_Task objective_: Scan the records below for the line with "334x210 pixels. At" and the line with "The width and", and retype that range exactly, both ends included, pictures excepted.

_Provided records_:
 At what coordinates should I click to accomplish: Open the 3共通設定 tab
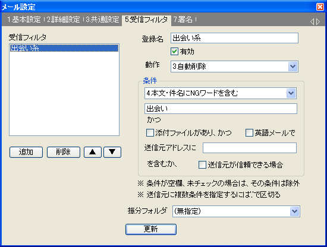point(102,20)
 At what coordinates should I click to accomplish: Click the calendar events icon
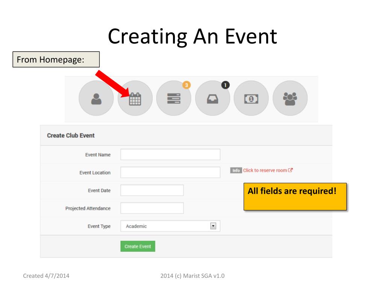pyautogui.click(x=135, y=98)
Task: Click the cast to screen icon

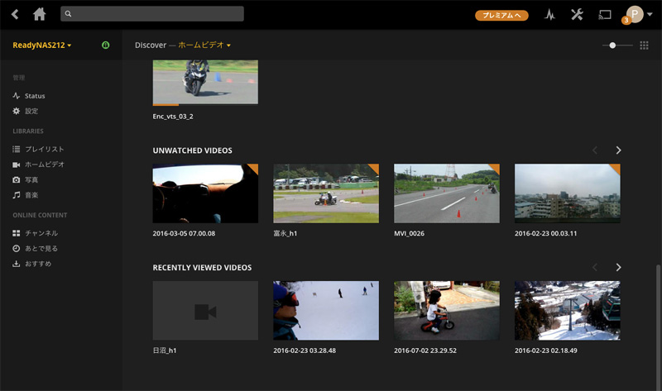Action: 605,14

--

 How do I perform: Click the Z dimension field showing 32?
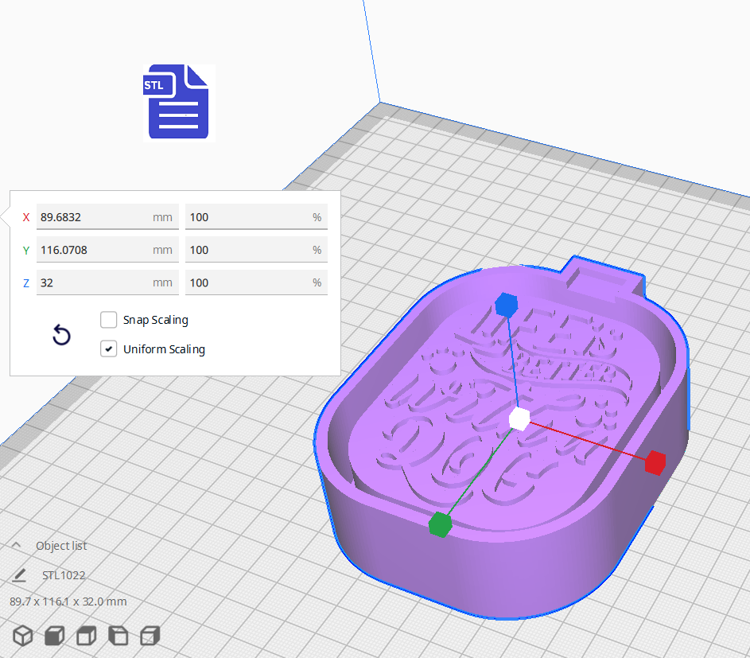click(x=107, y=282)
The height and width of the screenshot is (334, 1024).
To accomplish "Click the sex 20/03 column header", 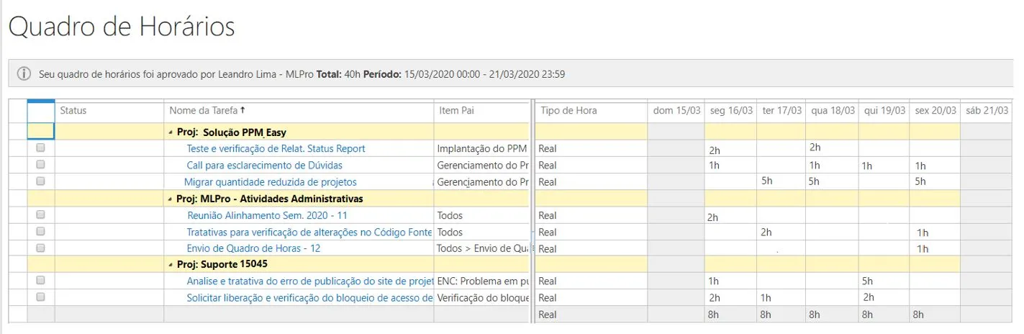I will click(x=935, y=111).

* * *

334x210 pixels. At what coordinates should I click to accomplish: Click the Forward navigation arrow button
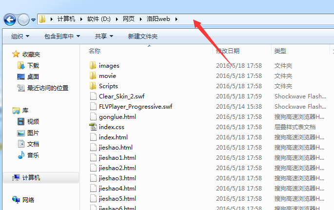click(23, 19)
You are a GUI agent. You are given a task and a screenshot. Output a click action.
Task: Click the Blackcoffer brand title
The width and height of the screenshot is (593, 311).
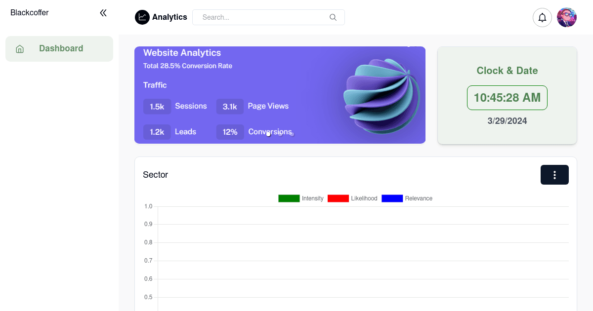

_Response_:
334x210 pixels. At what coordinates should I click to accomplish: Click the Forward navigation arrow button
click(23, 19)
You are a GUI agent. You are given a task and a screenshot. Output a click action.
Task: Click the Blackcoffer brand title
The width and height of the screenshot is (593, 311).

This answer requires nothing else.